An end-pit lake is part of the reclamation process. If you take a look at the leases of the oil sands, you'll see that they have to return the leases to the control of the province in a state that they have—I think the terminology is—an equivalent ecological capacity to the pre-mine state. Now, please do not ask me to define what constitutes an equivalent ecological capacity, because in most cases people are still trying to figure that out.
If you take a look at that activity, you will see there are some things called dry landscape options, which are uplands that will be remediated and reforested. Then there are wet landscape activities, which involve end-pit lakes, and by lake I mean wetland that's probably got at least five metres of water in it. There will also be some wetlands—these are supposedly part of the plan—and then there will be streams that join these up together. When the province has accepted that they have been remediated to standard—the watershed will integrate back into the normal range of the Athabasca—I have no ability to predict when that would actually occur.

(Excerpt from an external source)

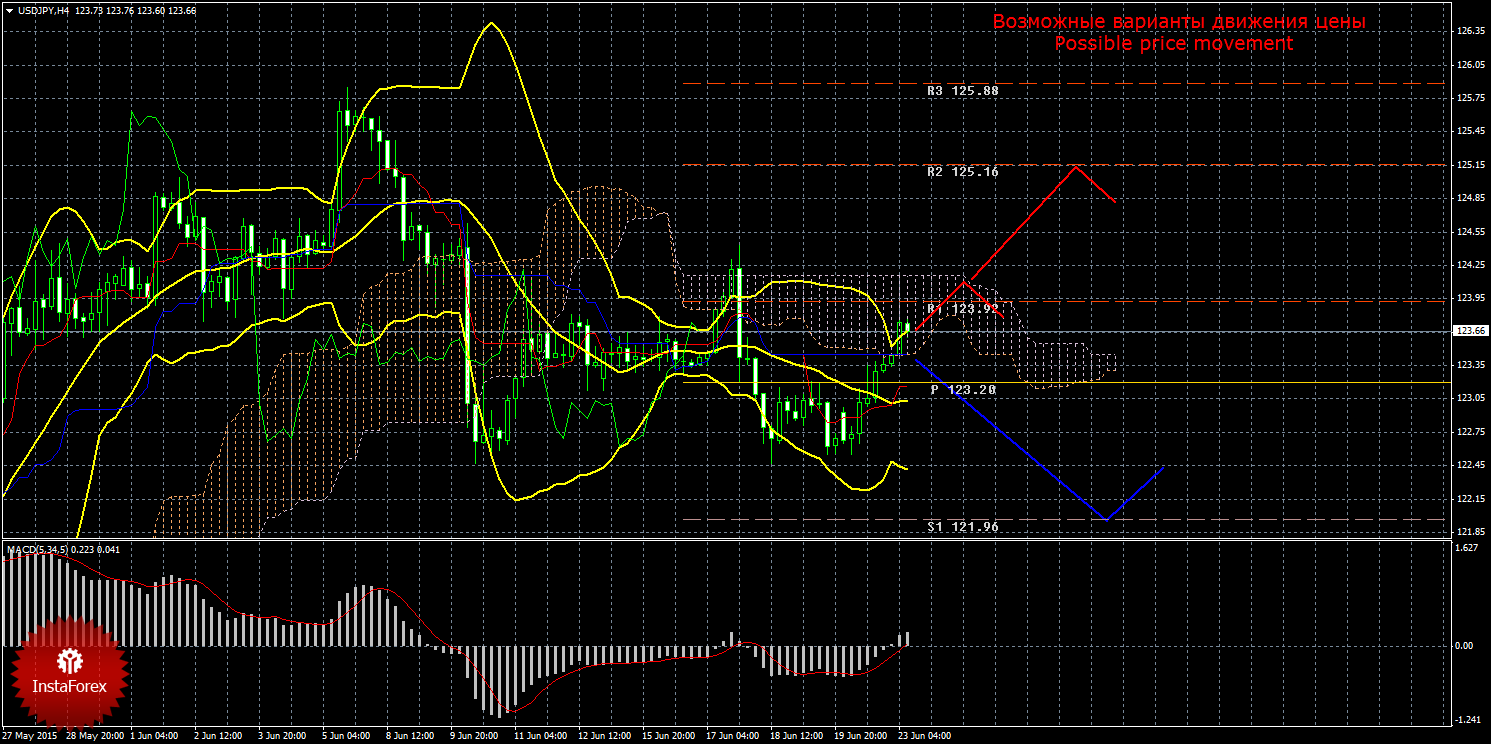Click the Bollinger upper band peak near 126.35
1491x744 pixels.
pos(490,23)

The end-pit lake is a strategy to effectively build some wetland component into this reclamation activity. Basically you take a mined-out area, you put some form of tailings in the bottom, usually mature fine tails, you then effectively put a water column on top of that, and you try to have a situation where—and this may be done through fertilizing or it may be done through planting—you end up developing a biological film at the interface on the floor of the lake. It's called the benthos, the biological film that sits between the water and the sediment. Most of these naphthenates and pHs are subject to biological degradation and they will break down through time in a water column. Some of the work I've done shows what happens and how the toxicity changes when that occurs. Effectively, you then have a situation where you have a lake that has water on the top and a naturally occurring biofilm over the material, and it should, through time, develop into a natural lake that becomes part of the reclamation strategy. This end-pit lake strategy is actually fairly commonly used to reclaim strip mining of coal in the States. The difference there is that they don't put tailings in them. This is the big question as to whether or not it's viable. In base metal mining they use end-pit lakes, but it's a totally different type of use. It's part of the reclamation strategy.
The tailings ponds you see on the leases now will not be there when the thing is done; that is my understanding. I'm not an engineer; I know nothing about how they're going to do that. All I'm trying to determine is the toxicity of the materials as one of the indications as to the viability of these systems.